YOUR GOAL: Print, please, exactly the lines from the one with "This screenshot has width=672, height=680." through the final line of the data below, with both ends included and the pictures left out.

Saved entries:
==*==

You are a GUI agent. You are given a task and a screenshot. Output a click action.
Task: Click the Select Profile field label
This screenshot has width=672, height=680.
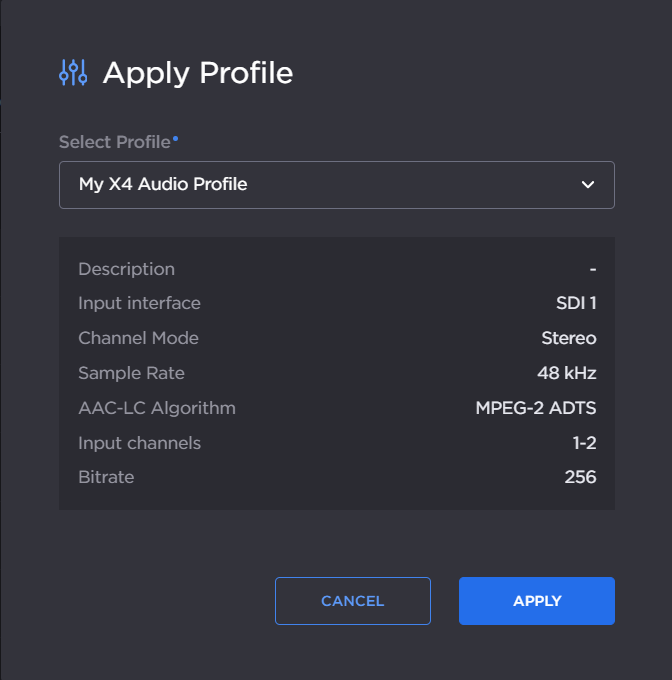115,142
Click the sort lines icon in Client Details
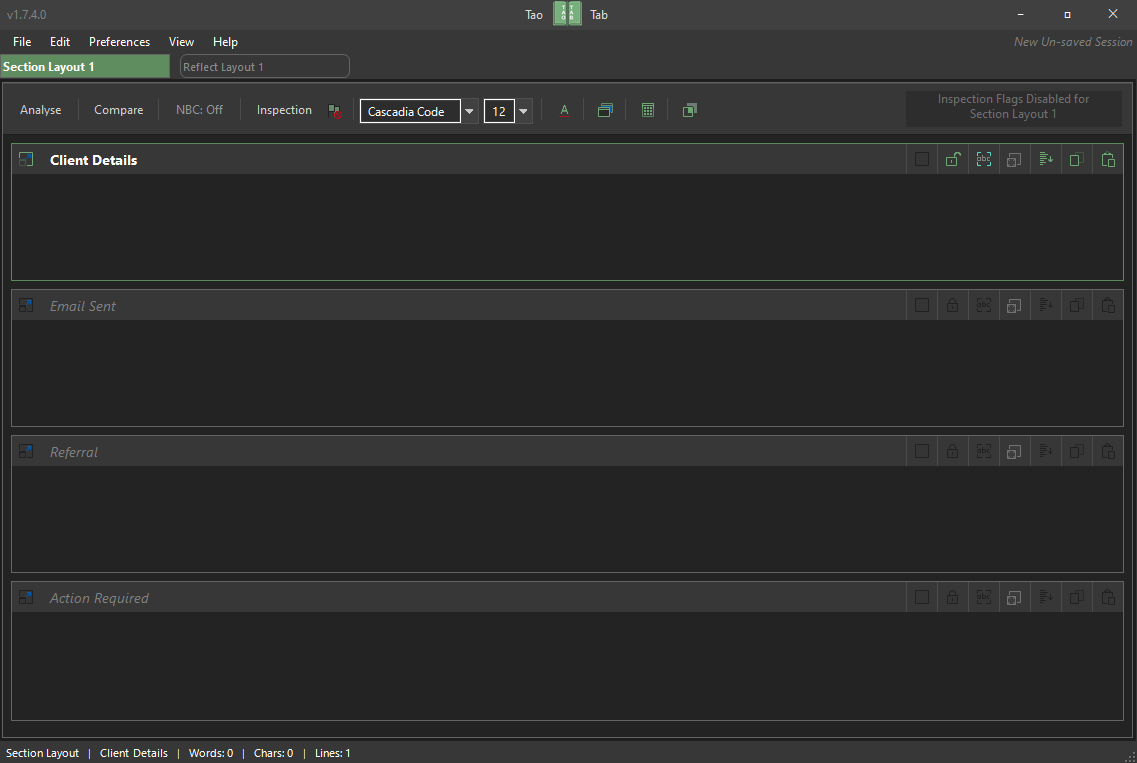This screenshot has width=1137, height=763. point(1046,160)
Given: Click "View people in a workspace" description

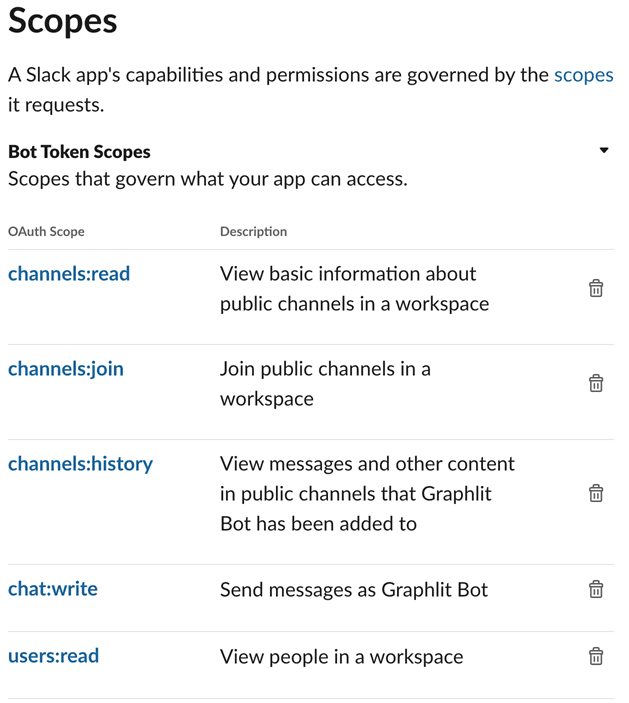Looking at the screenshot, I should 341,656.
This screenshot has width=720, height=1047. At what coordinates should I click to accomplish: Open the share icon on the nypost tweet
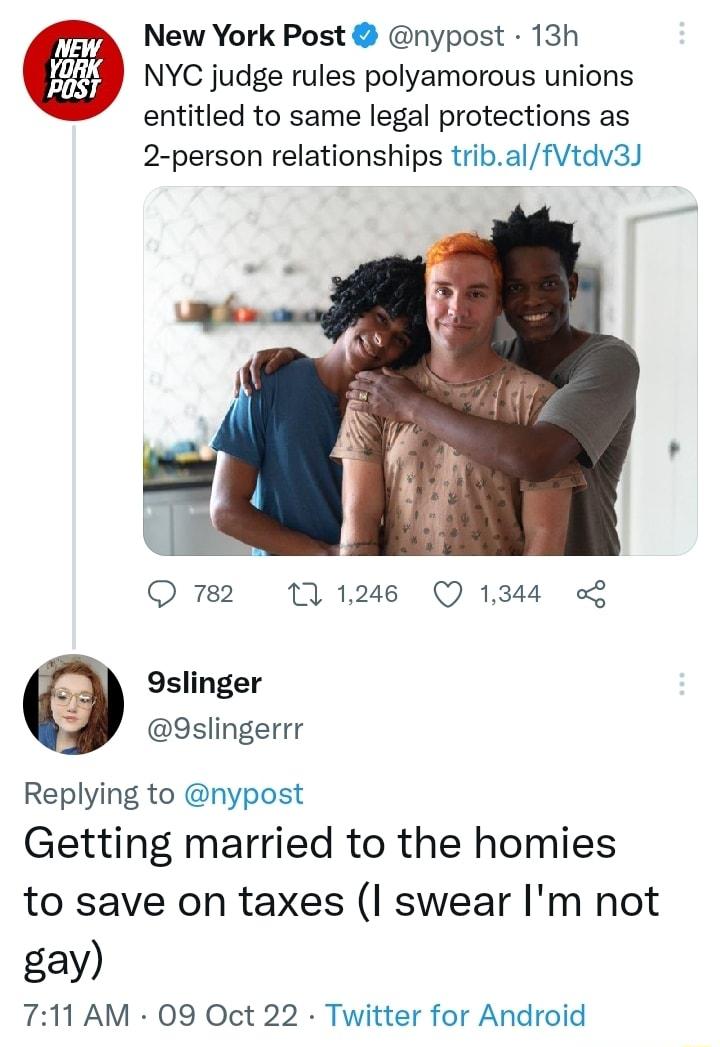[x=588, y=593]
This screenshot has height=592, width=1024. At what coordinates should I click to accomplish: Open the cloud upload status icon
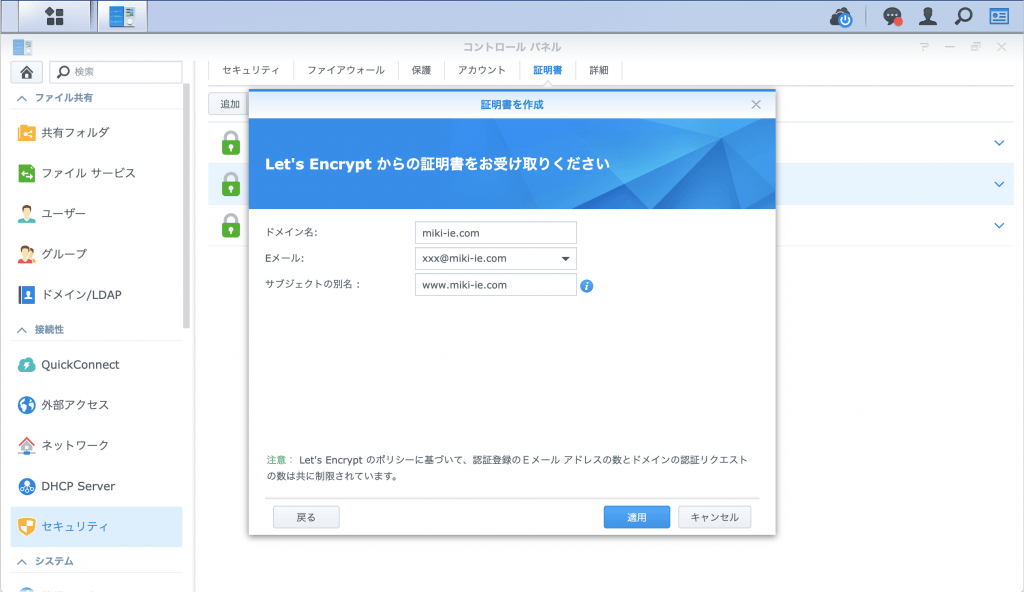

==*==

COMPLETED EXERCISE:
This screenshot has width=672, height=680.
115,142
Click the sort lines icon in Client Details
This screenshot has width=1137, height=763. point(1046,160)
Given: Click "View people in a workspace" description

Looking at the screenshot, I should 341,656.
This screenshot has width=720, height=1047. At what coordinates should I click to accomplish: Open the share icon on the nypost tweet
[x=588, y=593]
This screenshot has height=592, width=1024. At what coordinates should I click to accomplish: Open the cloud upload status icon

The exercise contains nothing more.